A myriad of everyday necessities — from GPS to NFL Sunday Ticket to the internet itself — come to us courtesy of satellites. (Not to mention their defense applications, like spying and enforcing arms treaties.) As our reliance on satellites increases, and as the battle over cyberspace bleeds over into actual space, it will be crucial, as Hack-A-Sat’s mythos puts it, to “secure the last cyberfrontier.”

The Finals

From the jump, the finals were a horse of a different color. The last eight hacking teams were not only working with software, like in the qualifying rounds: mini model satellites, called flatsats, added a crucial hardware component. Each team had a personal flatsat to work on, with their solutions then being sent to the competition organizer’s flatsats remotely — a simulacra of the gap from ground to orbit.

With all the flatsats needing to balance their battery power consumption and the time to recharge, the contest could no longer run at all hours — effectively neutralizing ADDVulcan’s ability to pass the baton around the world and have someone, somewhere constantly working on challenges.

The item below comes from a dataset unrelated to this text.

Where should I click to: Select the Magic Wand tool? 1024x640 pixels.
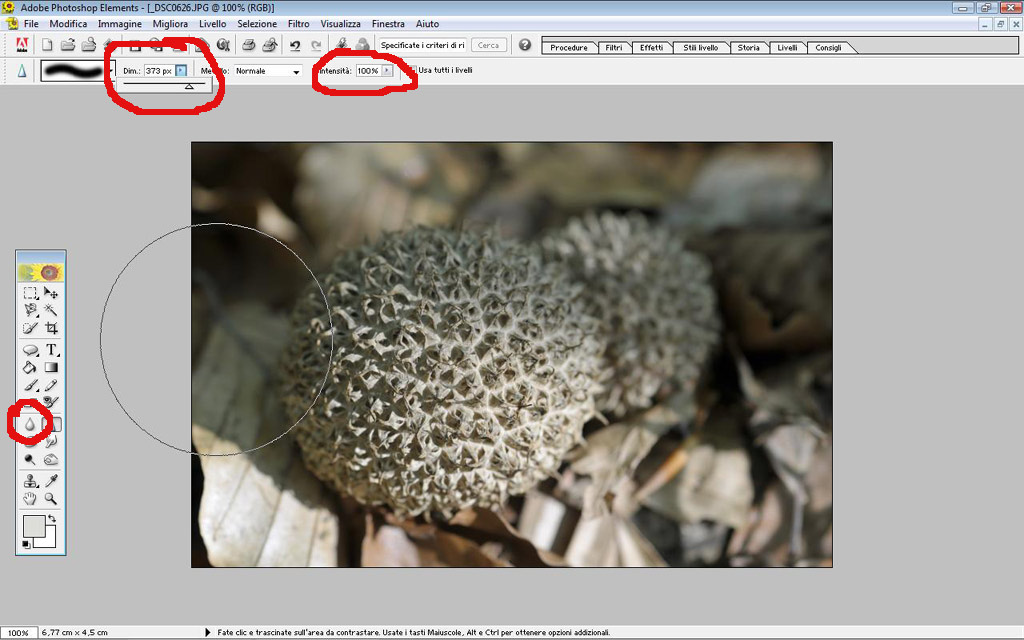51,311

Perhaps even more challenging was the shift to a serial challenge structure — problems had to be solved sequentially, so you couldn’t work on multiple issues simultaneously. Each team would have to complete the six challenges in order. But the first team to complete a challenge would flip the hourglass on their competitors, who then had two hours to find their own solution, as the points for solving it dwindled down to zero.

“It threw us off a little bit,” says team lead Will Caruana. Hours of work could be undone, never mind the psychological impact of needing to solve the challenge for no points.

The final challenge rose (literally) above the others: the on-orbit challenge. This required teams to craft a mission plan to be sent to the real satellite, commanding it to rotate and snap a photo of the moon. The teams were judged on how good their mission plan was, as well as how fast they dispatched it. This challenge was pass/fail, and mandatory for the cash prize — Solar Wine, the team who actually scored the most points, failed, costing them the podium.

Six of the final eight teams solved the on-orbit challenge — but only one team’s answer would make it to the heavens.

While ADDVulcan struggled on the scoreboard — their team’s breadth of knowledge and round-the-clock capabilities neutralized by the serial structure — the on-orbit challenge gave them something to cheer about.

“I jumped on that right away,” says Zach “funsized” Pahle.

When the on-orbit challenge window opened, Pahle lept to create a Discord channel dedicated to the real satellite. “All the super-smart dudes in the channel jumped on,” Pahle says. “I was definitely the dumbest in the room, but we had so much fun piecing all those different bits together.”

Team ADDVulcan’s namesake, software developer, hacker, and Lego Master Amie D.D. Amie D.D.

It paid off: ADDVulcan’s on-orbit solution was accepted.

“We got second most accurate,” Amie D.D. says.

With Solar Wine disqualified from the cash prize, team PFS took the Hack-a-Sat crown, with Poland Can Into Space and FluxRepeatRocket a distant second and third. While a win would have been great — and their code being beamed into orbit even better — all nine members of ADDVulcan Freethink spoke to said they valued most the community they built and the chance to expand their knowledge into computer programs, devices, and fields they’d never explored before (like astrophysics and orbital mechanics).

“It’s a bigger team, it’s more diverse,” says shipcod3, a security operations manager for Bugcrowd in the Philippines. “I really think it’s the coolest team I’ve played with since … ever … I learned a lot.”

The Moonshot

It’s a modest image at first glance, a white circle interrupted by an obtuse angled shadow, a pallid Pac-Man, mid-death throes.

Shot by a camera whipping 35,000km above the Earth, directed not by a space agency but a team of hackers, the moonshot symbolizes Poland Can Into Space’s eponymous goal. And perhaps the rise of a new era of satellite security.

Editor’s note: This article was updated on 8/11/20 to correct a handle; Zach Pahle’s handle is “funsized,” not “funsize.”